TASK BRIEF —
Omit all pictures. Quote the lines from the one with "Viewport: 378px width, 253px height." through the end of the listing below, exactly as they appear.
<<<<
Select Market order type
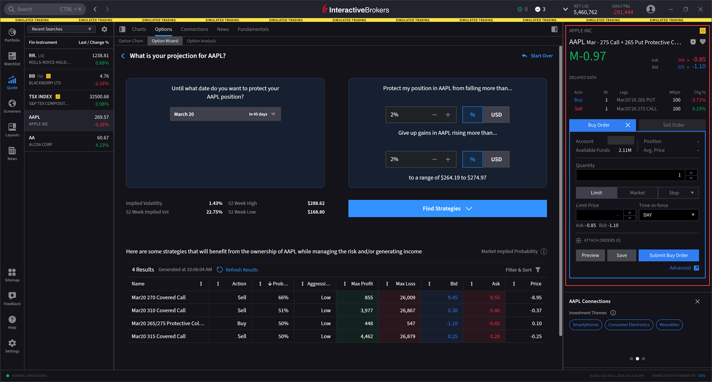Image resolution: width=712 pixels, height=382 pixels. click(x=637, y=193)
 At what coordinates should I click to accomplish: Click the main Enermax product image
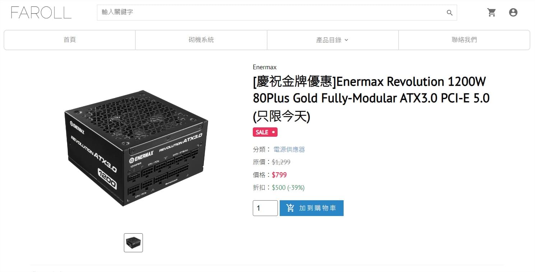(136, 148)
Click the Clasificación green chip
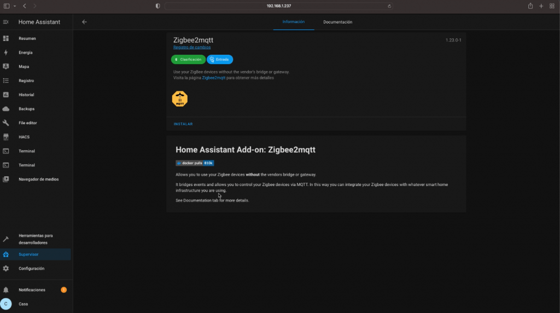The width and height of the screenshot is (560, 313). coord(188,59)
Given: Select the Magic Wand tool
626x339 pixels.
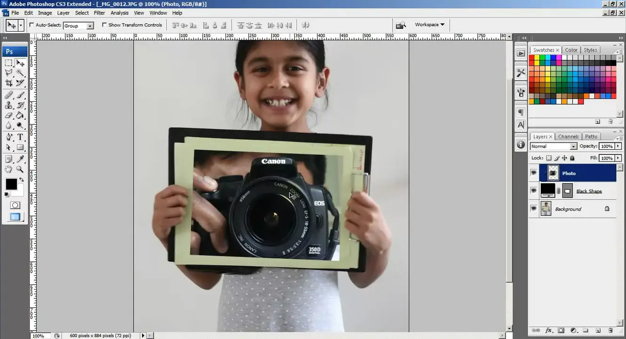Looking at the screenshot, I should [20, 73].
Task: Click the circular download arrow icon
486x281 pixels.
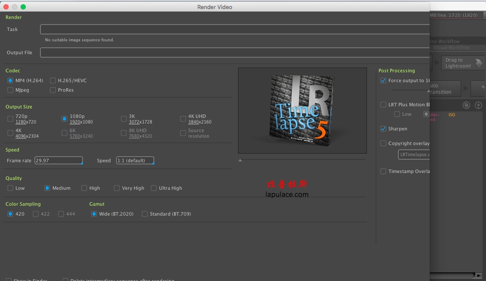Action: click(x=478, y=105)
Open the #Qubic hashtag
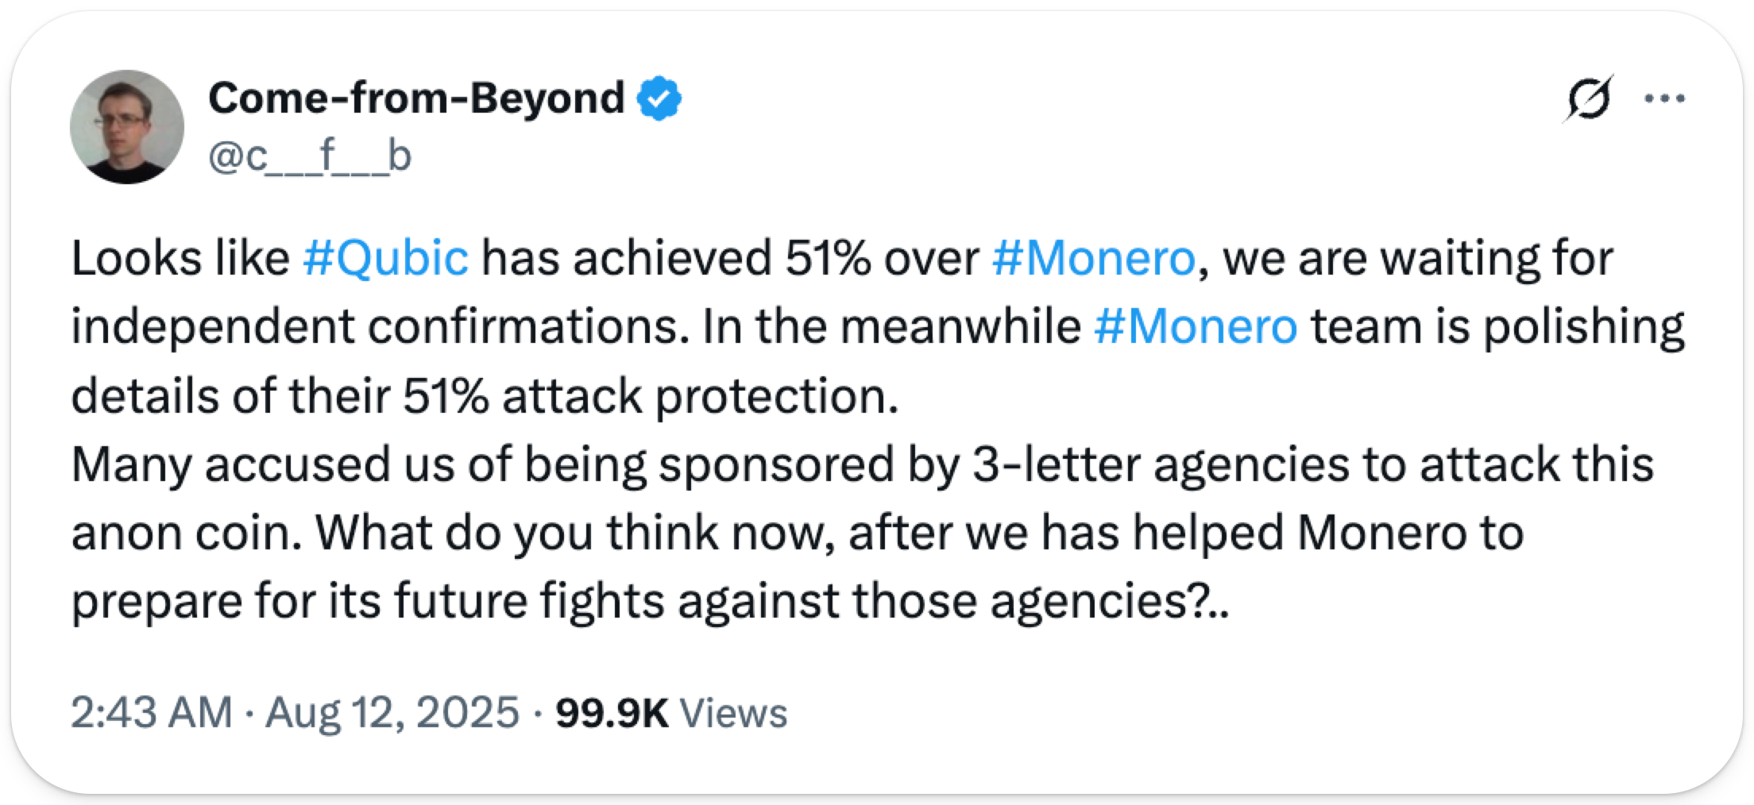The image size is (1754, 805). [x=386, y=258]
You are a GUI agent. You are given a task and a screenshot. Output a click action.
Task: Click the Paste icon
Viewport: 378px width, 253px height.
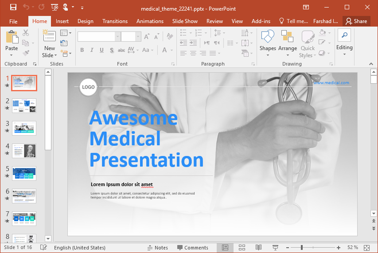pyautogui.click(x=12, y=38)
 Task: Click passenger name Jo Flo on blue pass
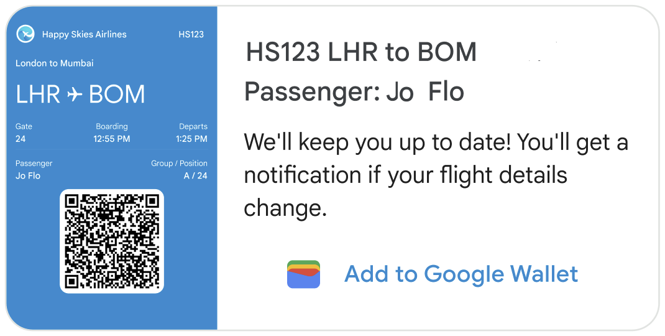coord(28,175)
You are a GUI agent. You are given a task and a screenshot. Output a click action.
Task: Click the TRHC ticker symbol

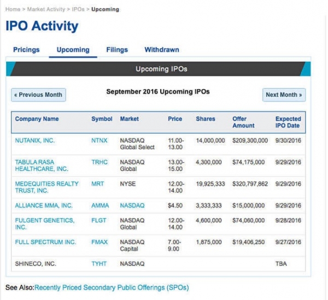[x=100, y=162]
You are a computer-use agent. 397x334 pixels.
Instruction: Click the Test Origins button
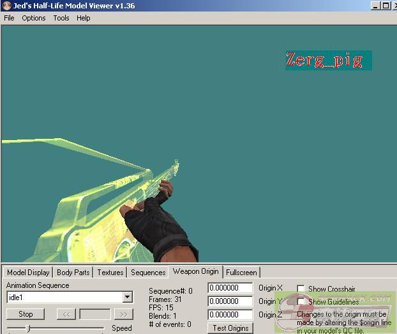coord(230,328)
>>>>
ANSWER AREA —
Viewport: 378px width, 253px height.
pyautogui.click(x=12, y=38)
 Task: Click passenger name Jo Flo on blue pass
coord(28,175)
You are a GUI agent. You are given a task and a screenshot. Output a click action.
Task: Click the TRHC ticker symbol

[x=100, y=162]
You are a computer-use agent. 397x334 pixels.
Instruction: Click the Test Origins button
coord(230,328)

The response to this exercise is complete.